James Stroud schrieb:
> On Friday 28 October 2005 14:26, Stefan Sonnenberg-Carstens wrote:
> 
>>Hi there,
> 
> [..clip..]
> 
>>Now, I do this:
>>
>>class T(object):
>>      def __init__(self,name='',port=80):
>>              self.name=name
>>              self.port=port
>>      def __getattribute__(self,key):
>>              if key=='somekey':
>>                      return None
> 
> [..snip..]
> 
>>But, then surprise:
>> >>> t = T(name="test123",port=443)
>> >>> dir(t)
>>
>>[]
>>
>>What the hell is going wrong here ?
> 
> 
> __getattribute__ is returning None in all cases and dir() is converting None 
> to [].
> 
> Anyway, you should have done this:
> 
> py> class T(object):
> ....     def __init__(self,name='',port=80):
> ....             self.name=name
> ....     def __getattribute__(self,key):
> ....             if key=='somekey':
> ....                     return None
> ....             else:
> ....               return object.__getattribute__(self, key)
> ....
> py> t = T(name="test123",port=443)
> py> dir(t)
> ['__class__', '__delattr__', '__dict__', '__doc__', '__getattribute__', 
> '__hash__', '__init__', '__module__', '__new__', '__reduce__', 
> '__reduce_ex__', '__repr__', '__setattr__', '__str__', '__weakref__', 'name']
> 
> James
> 
Sorry, but I am right that you explicitly call a "super" 
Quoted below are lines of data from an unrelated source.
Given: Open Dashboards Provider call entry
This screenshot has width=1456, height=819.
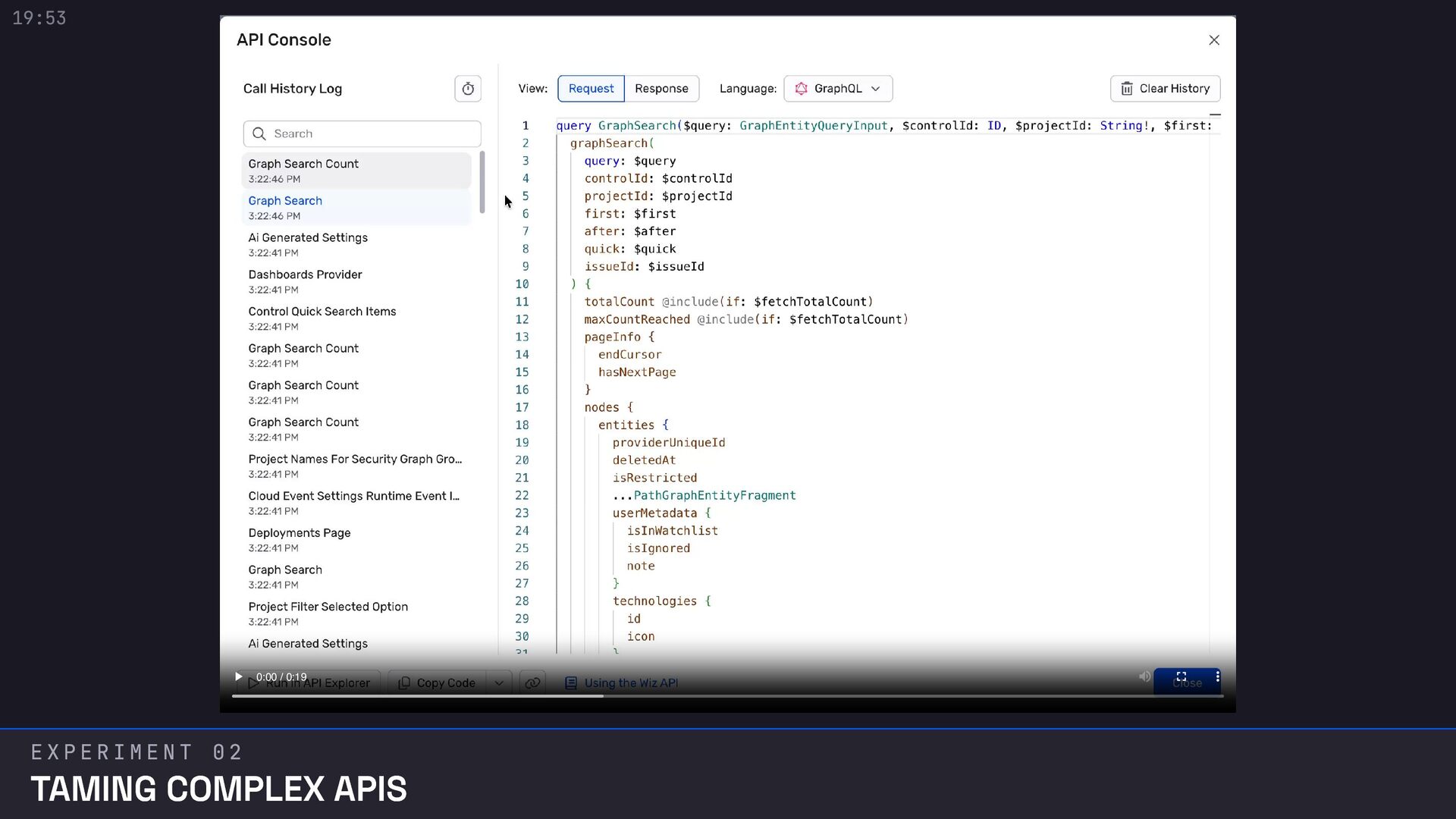Looking at the screenshot, I should (x=356, y=281).
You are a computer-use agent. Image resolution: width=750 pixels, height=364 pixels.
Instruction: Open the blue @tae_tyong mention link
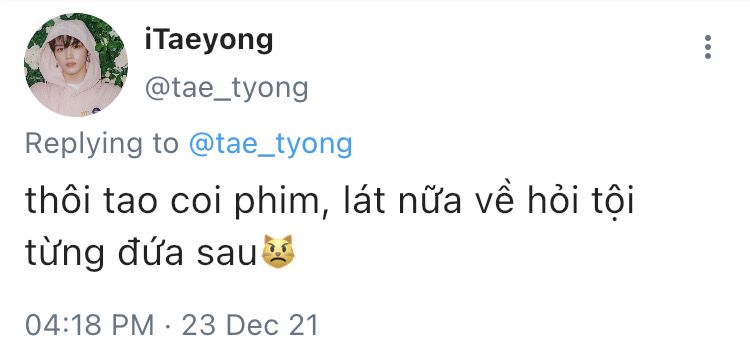tap(271, 144)
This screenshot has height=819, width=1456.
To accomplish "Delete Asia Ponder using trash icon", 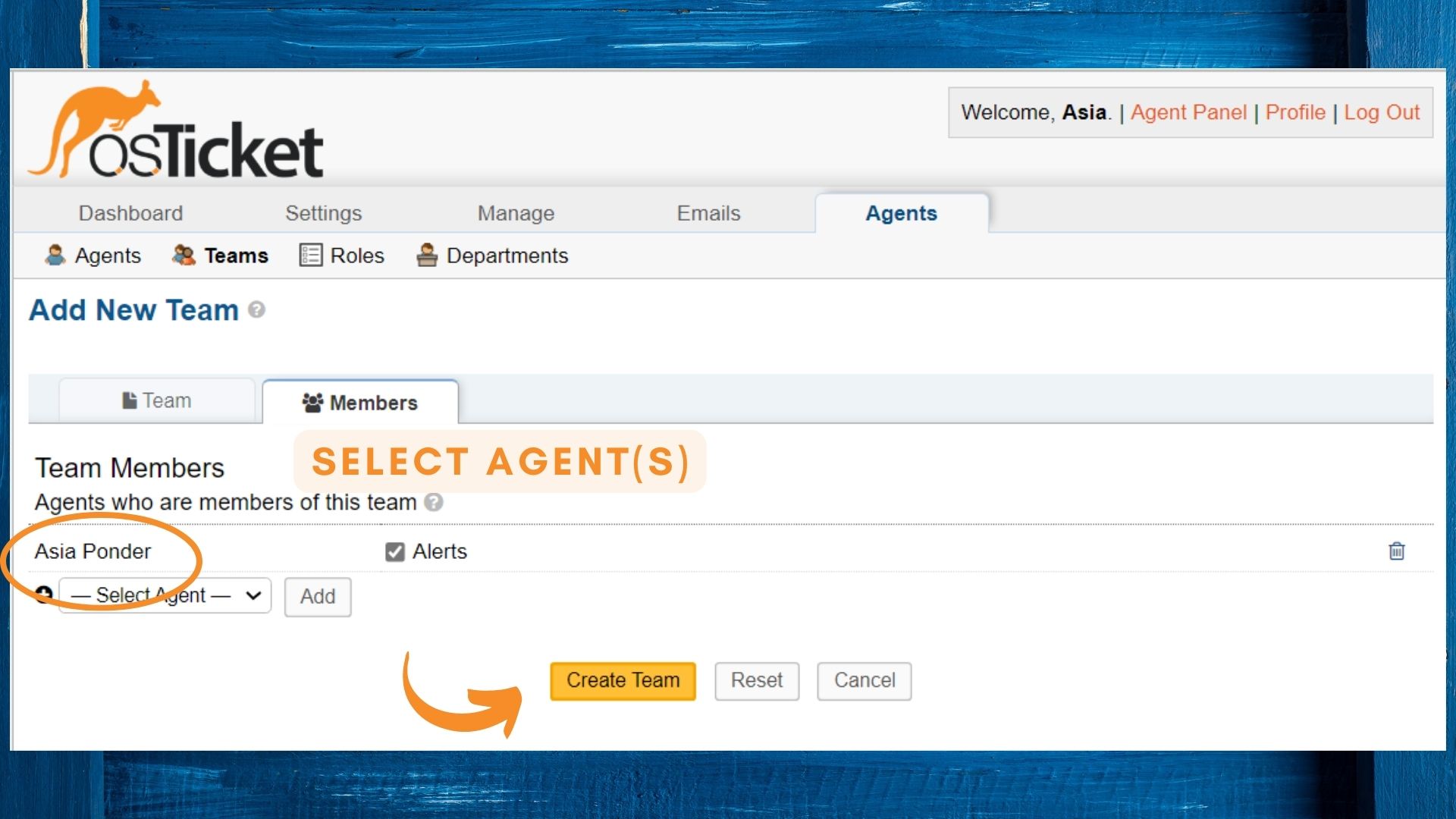I will coord(1396,551).
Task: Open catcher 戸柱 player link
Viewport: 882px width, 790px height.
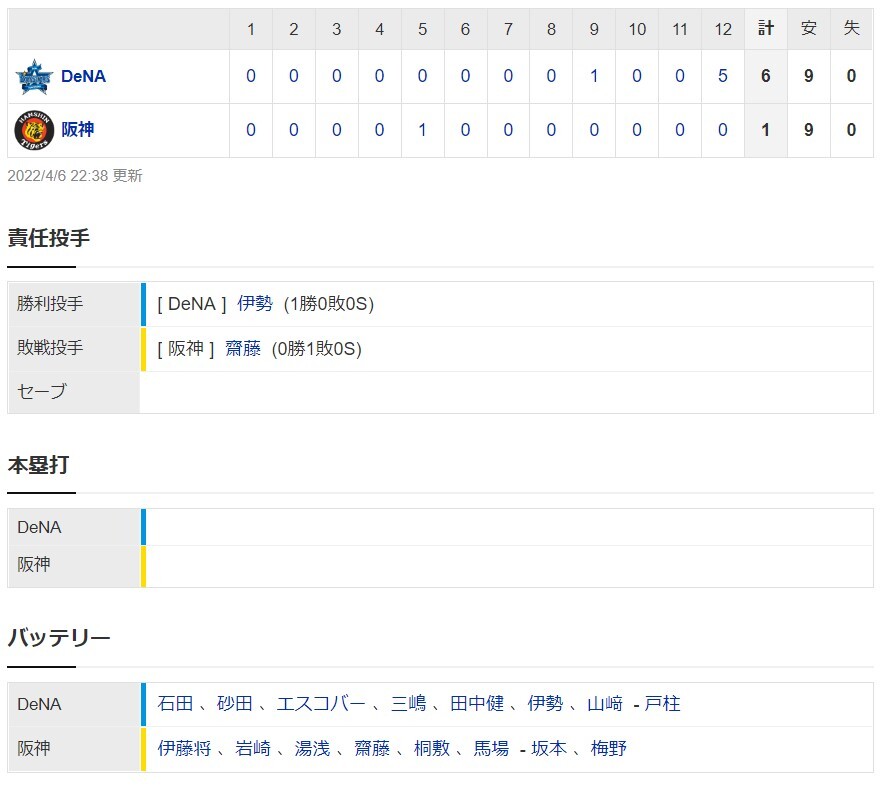Action: [x=663, y=703]
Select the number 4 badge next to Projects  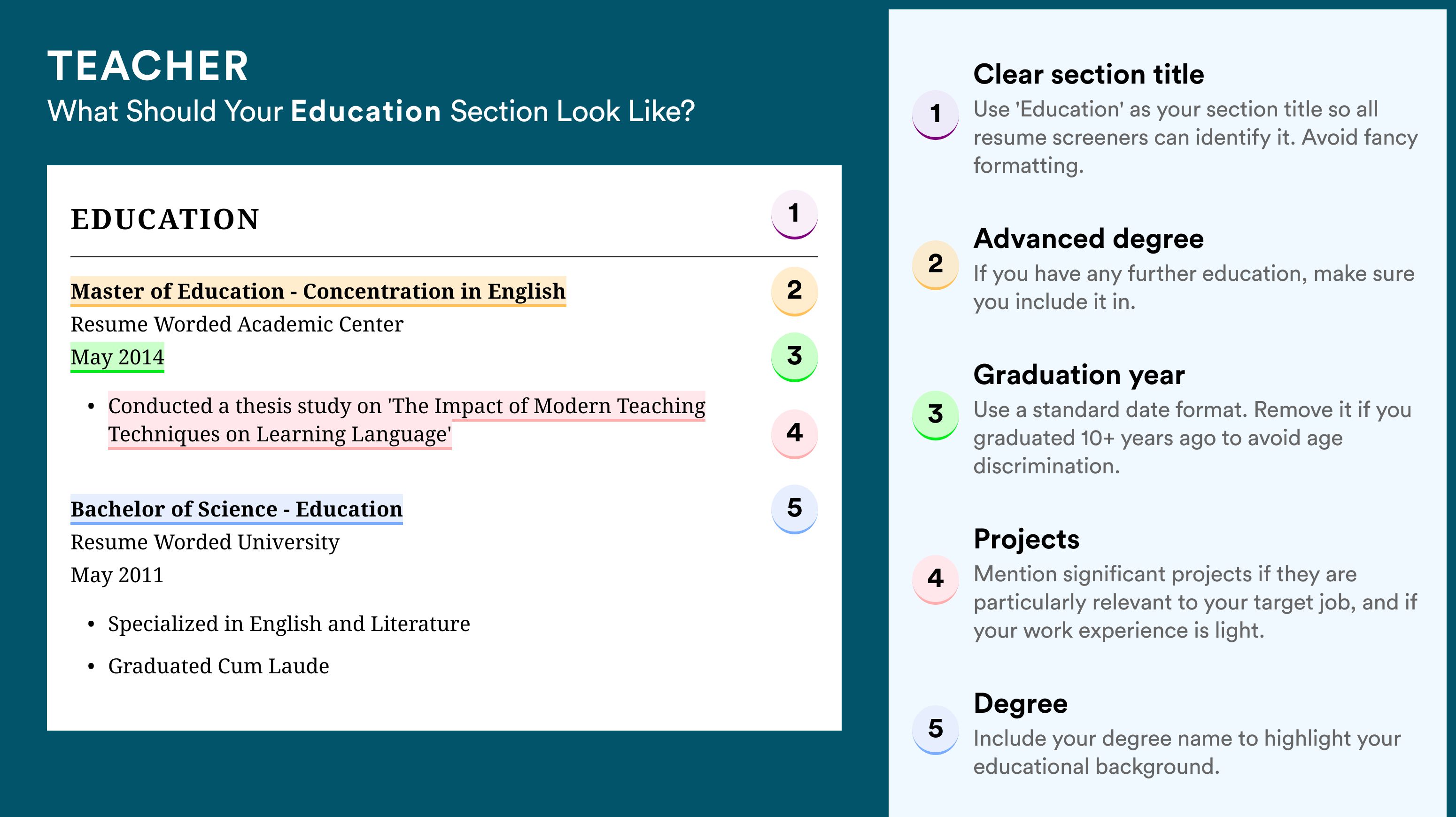click(935, 580)
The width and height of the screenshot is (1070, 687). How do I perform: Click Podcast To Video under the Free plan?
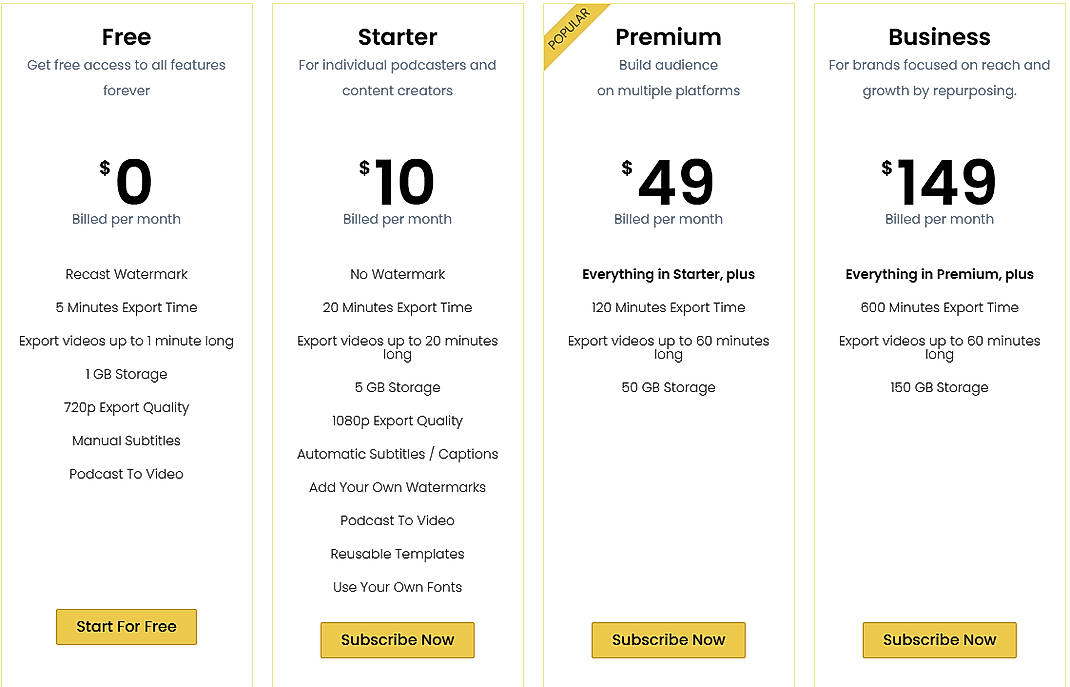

__getattribute__ on object and pass it a reference to self and the
desired key ?
Only asking for clarification ...

But why does that work under 2.4.1, and even under ActiveState's 2.4.1 ?
Was that changed between those 2 releases ?
Intuitive behaviour of __getattribute__ would be:
If a key is not handeld in that function, return what you already got.